Wednesday, May 9, 2007

8 Tracks

There was some classroom in my high school that had an 8-Track machine. 8-Tracks were pretty cool. I think I get the progression of music technology, with one minor exception. Phonograph to record player. Check. Record player to 8-Track. Check. 8-Track to cassette tape. EH? Cassette tape to CD. Check. CD to MP3. Check.

8-Track are way better than cassette tapes. You can skip to whatever song you want. Cassette tapes require rewinding/fastforwarding/hitting play/rewinding more/taking tape out to look at the progression of songs/hitting play again to try and identify name of song/taking tape out again just to be sure what the progression of songs were/fastforwarding/hitting play/finding the song, but realizing you fastforwarded too much/having to rewind again/hitting play and resigning yourself to the fact you have to just sack up and listen to the last minute of the song previous to the song you want to hear. How did this every happen? Of course I grew up on cassette tapes so I just figured that's all there was, other than records. Had I known I could have had much more awesome 8-Track technology, I would have demanded 8-Tracks in lieu of cassette tapes.

3 comments:

Anonymous said...

8 Tracks were gigantic and cumbersome, but the real reason cassette tapes blew up was that you could record very easily on them.

Patttttt said...

Anonymous,

Couldn't you record easily on 8-Tracks? And if not, I'm sure the technology was there.
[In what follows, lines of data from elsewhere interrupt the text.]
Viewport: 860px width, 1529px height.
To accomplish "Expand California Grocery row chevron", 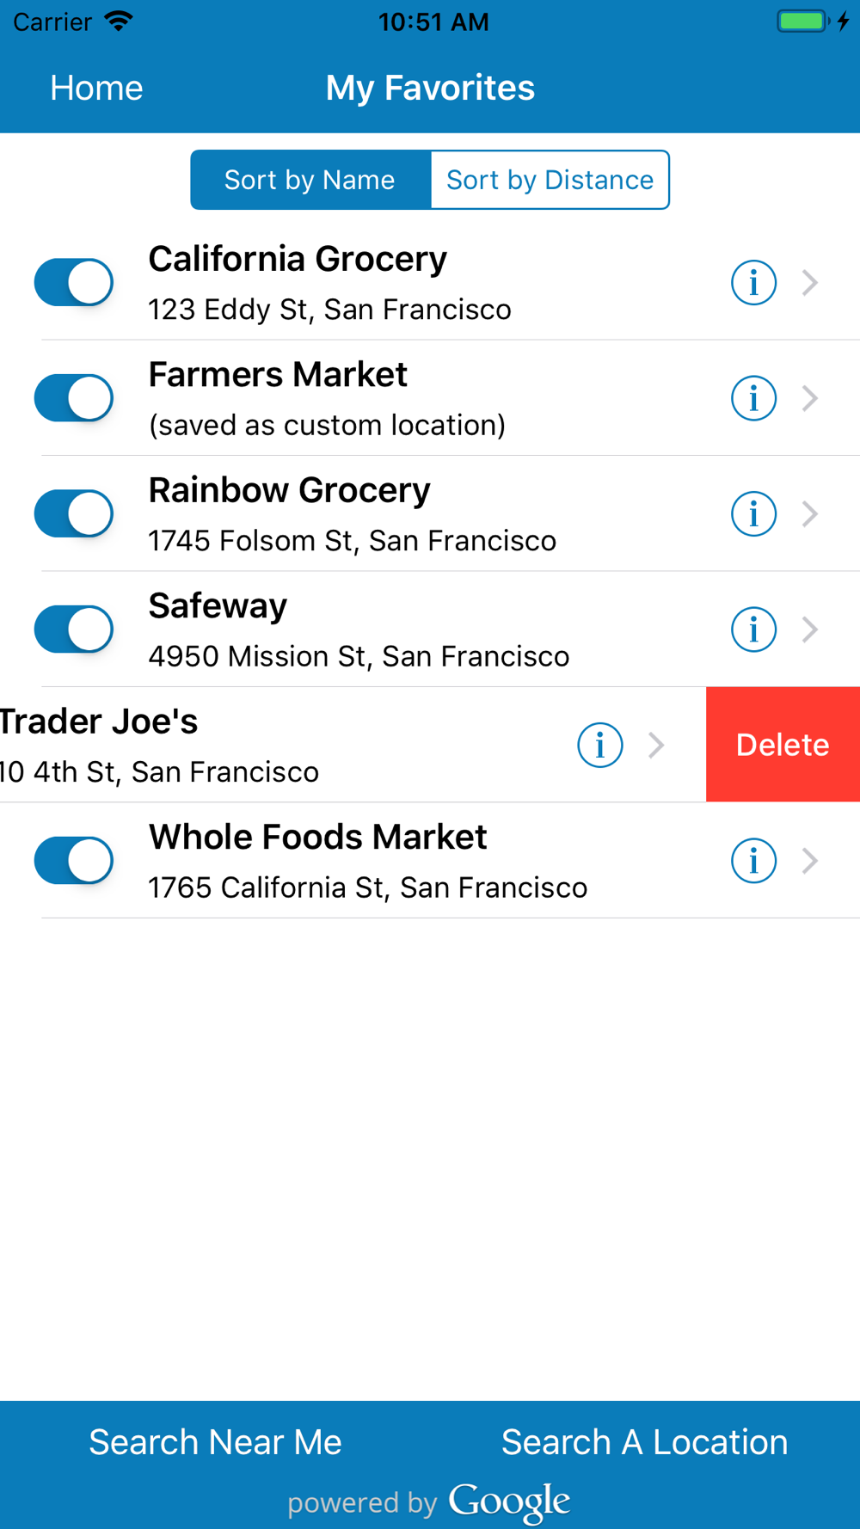I will click(x=809, y=282).
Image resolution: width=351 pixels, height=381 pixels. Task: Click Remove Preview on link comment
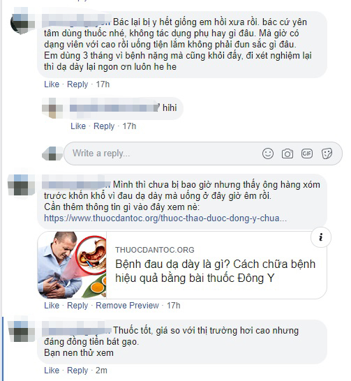[x=127, y=306]
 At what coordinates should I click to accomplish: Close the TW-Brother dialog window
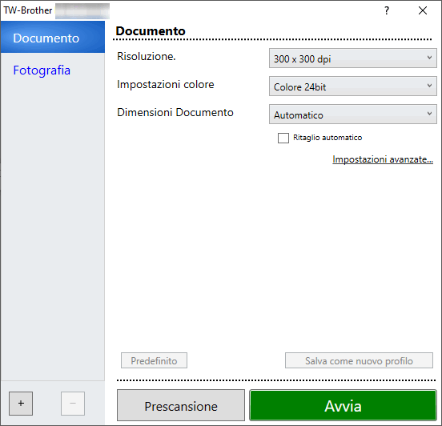click(423, 10)
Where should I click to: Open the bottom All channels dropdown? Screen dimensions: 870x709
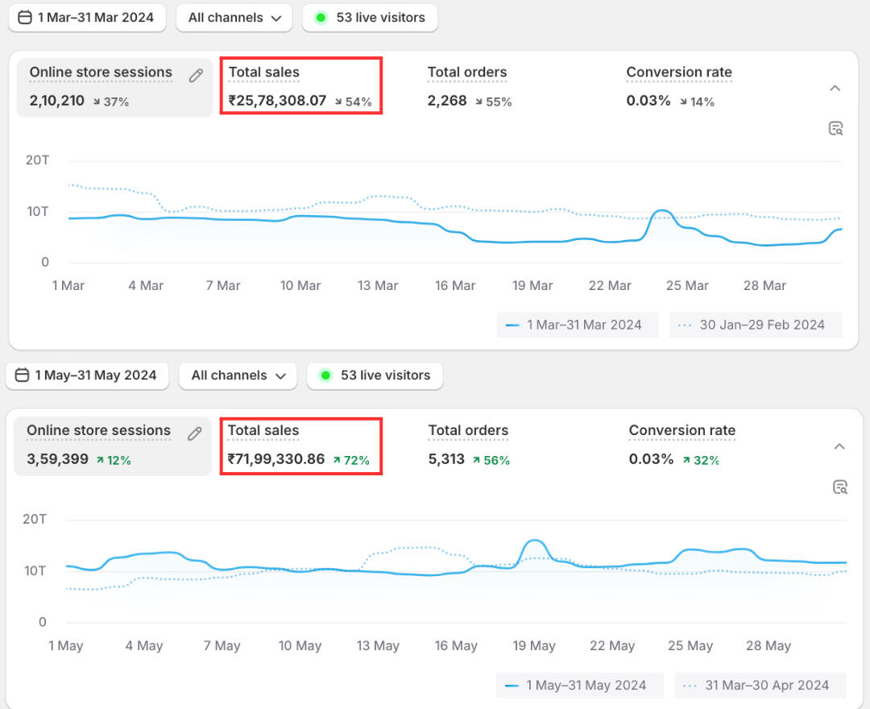point(238,375)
If only America embraced 8-Tracks and wasn't so hasty to usher in the latest fad.

I'm guessing you're the sort of dude who made a lot of special mix tapes for chicks who didn't like you that much and you put lots of lame songs on said mix tape that were flowery and sensitive.

Unknown said...

most tape players after 1980 had a seek feature that got you to the next song without much hassle. indeed that was a perk of fancy cars ca 1986 or so...when you were still wetting your bed.